## TASK INSTRUCTIONS
Which lines run from the one containing "Task: Open the Documentation page" through the end of the data? Write them out exactly, with the pictures left out.

## DATA SHOWN
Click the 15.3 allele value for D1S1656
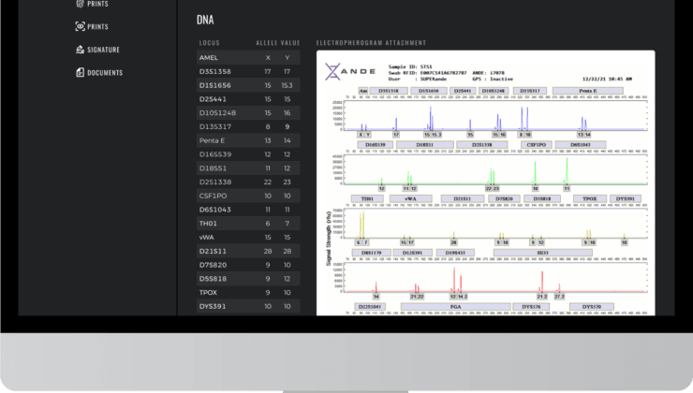This screenshot has height=393, width=693. pos(287,85)
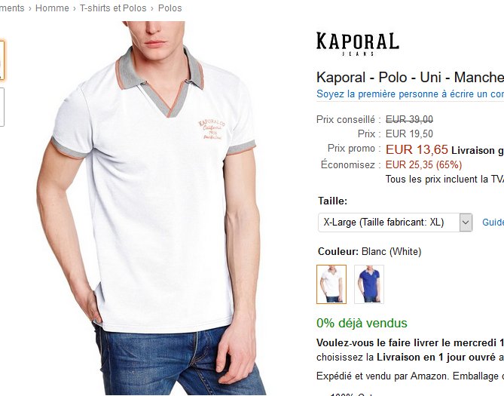The image size is (504, 396).
Task: Click the crossed-out EUR 39,00 recommended price
Action: point(409,120)
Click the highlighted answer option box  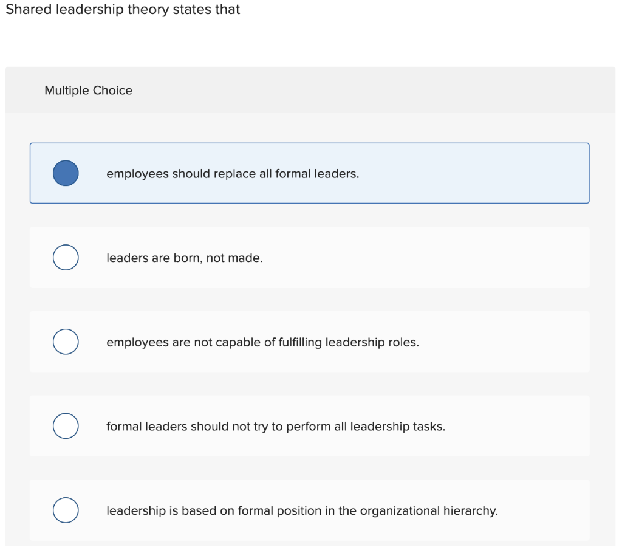click(x=310, y=173)
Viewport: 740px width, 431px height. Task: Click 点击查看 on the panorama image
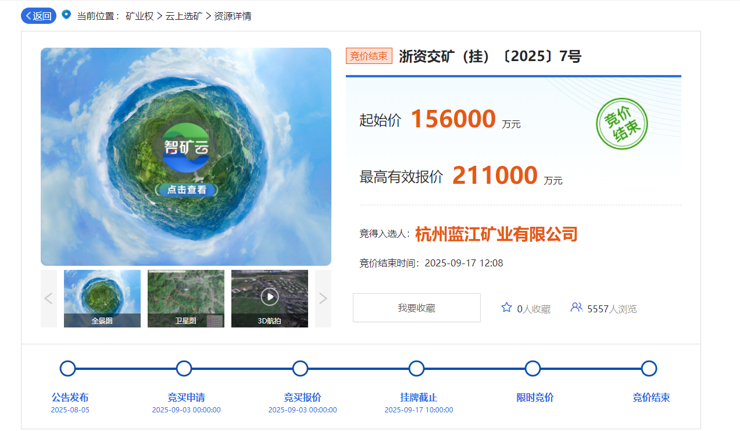[x=186, y=190]
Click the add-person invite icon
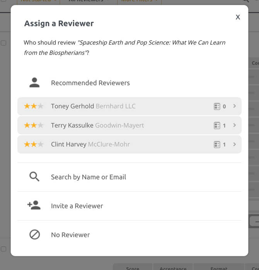 click(x=34, y=205)
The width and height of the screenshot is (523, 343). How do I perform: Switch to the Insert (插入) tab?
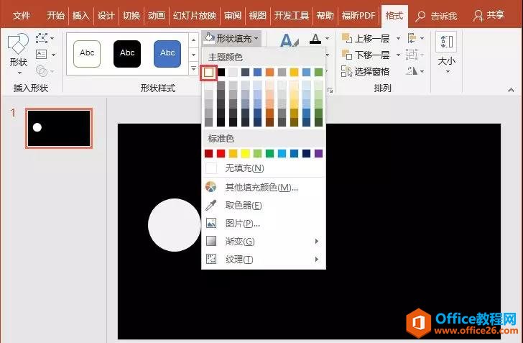coord(81,14)
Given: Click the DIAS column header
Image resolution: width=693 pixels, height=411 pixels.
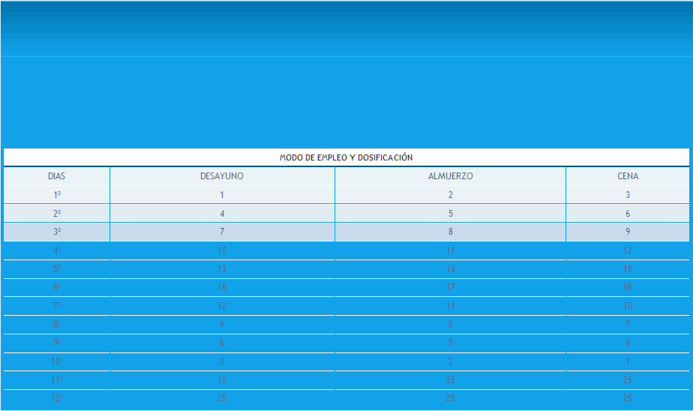Looking at the screenshot, I should (57, 176).
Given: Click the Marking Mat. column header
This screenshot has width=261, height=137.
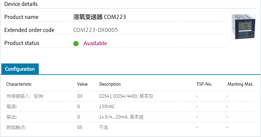Looking at the screenshot, I should [240, 84].
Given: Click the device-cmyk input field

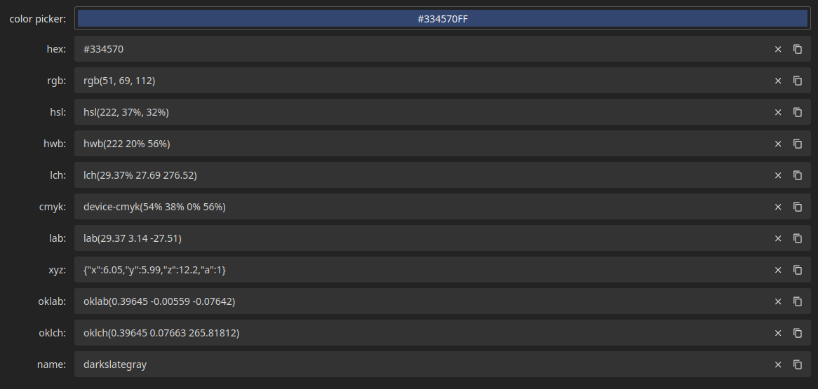Looking at the screenshot, I should (422, 207).
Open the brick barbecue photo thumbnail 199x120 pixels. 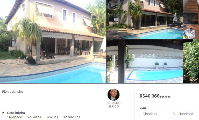pyautogui.click(x=191, y=19)
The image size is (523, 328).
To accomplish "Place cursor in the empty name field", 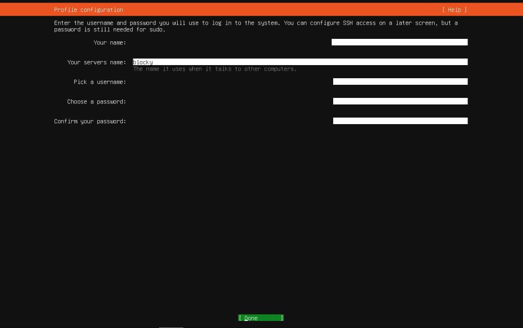I will pyautogui.click(x=399, y=42).
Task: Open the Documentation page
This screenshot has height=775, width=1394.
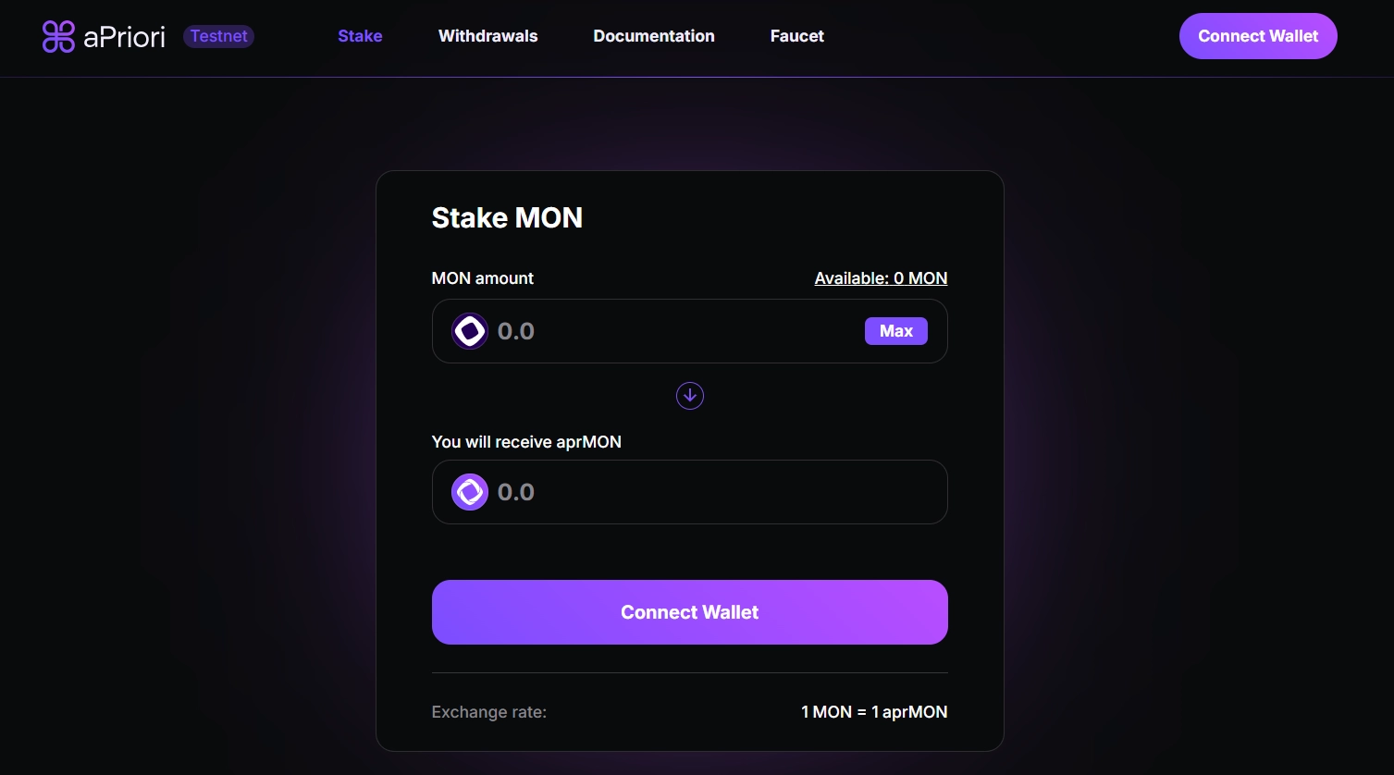Action: (x=653, y=36)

## WRITTEN RESPONSE
Task: Open the Documentation page
This screenshot has height=775, width=1394.
Action: (x=653, y=36)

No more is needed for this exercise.